Pubdate: Sun, 01 Oct 2006
Source: Prince Albert Daily Herald (CN SN)
Section: Pg 4
Copyright: 2006 Prince Albert Daily Herald
Author: Russell Barth
Bookmark: (Cannabis - Canada)
Bookmark: (Decrim/Legalization)
Bookmark: (Methadone)
Bookmark: (Methamphetamine)



Daily Herald:

"Meth is here and it's not going to go away. It's highly lucrative to 
make this and it is highly addictive. We need to be proactive in 
identifying how to deal with this."

In the 1930s, it wasn't the rumrunners, speakeasy owners, distillers, 
or alcoholics who demanded the regulation of alcohol. It was mothers, 
grandmothers, and teachers.

Women in the last century knew something that our modern society 
can't seem to figure out: Prohibition does not reduce crime and 
danger, it causes it. How many bathtub gin mills do we see now that 
alcohol is regulated?

Meth is not new. JFK and Hitler were both big users. If meth were 
made by pharmaceutical companies and sold to adults in pharmacies, we 
wouldn't have as many clandestine meth labs. If we gave meth out free 
at the clinics, the local meth dealer would have no customers.
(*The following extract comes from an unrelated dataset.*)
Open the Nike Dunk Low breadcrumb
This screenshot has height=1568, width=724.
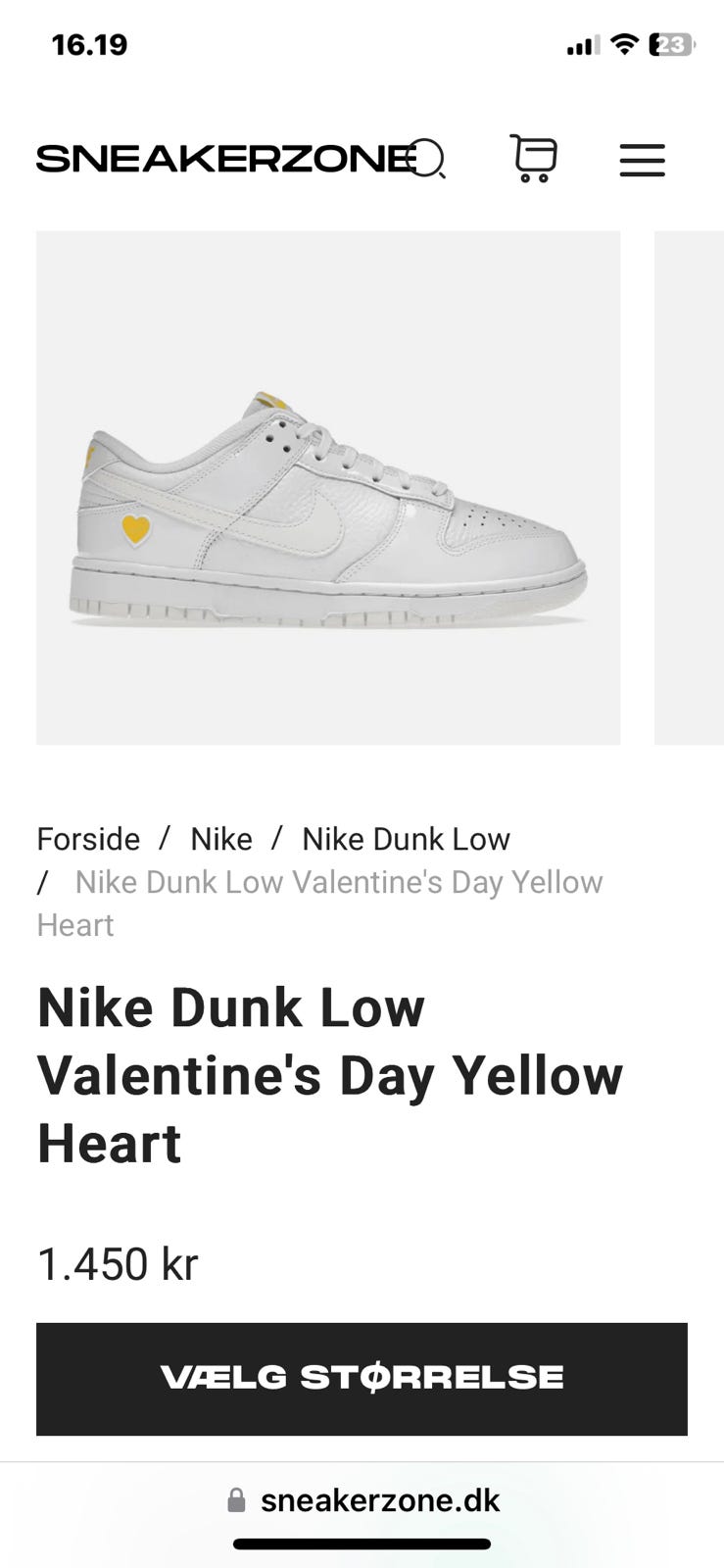click(x=406, y=839)
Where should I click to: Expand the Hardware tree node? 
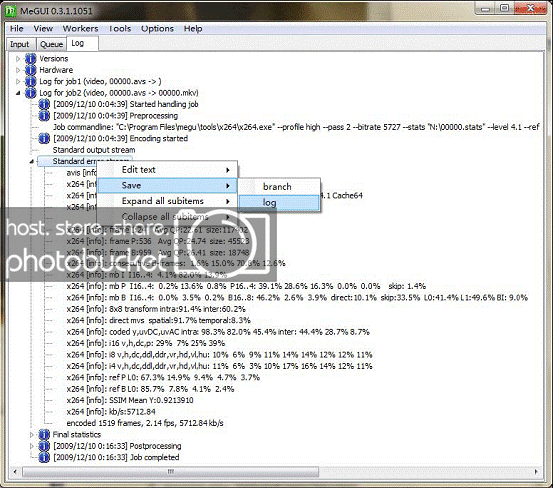pos(18,70)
The stuff is pennies a dose when made by professional labs, and with 
no need to buy meth, the addicts wouldn't have to steal.

Sure there would still be addicts, but they would be on quality 
controlled, dose regulated treatment coming from a nurse instead of 
home made insanity-powder they bought off of some creep. And the 
program would cost taxpayers a fifth of what we waste now on this 
absurd cops-courts-cages routine.

Unfortunately, a lot of the meth made in Canada is sold in the US to 
feed their insatiable appetite for drugs. Even if we gave it away 
free to addicts like we do with methadone, people will still make 
meth because there is a market for it next door.

Pot growers need months to grow a profitable crop, whereas a kilo of 
meth can be mixed up over a weekend. A marijuana grow op can catch 
fire, but seldom do. A meth lab explosion can instantly turn a three 
bedroom house into confetti. Which would you rather have next door?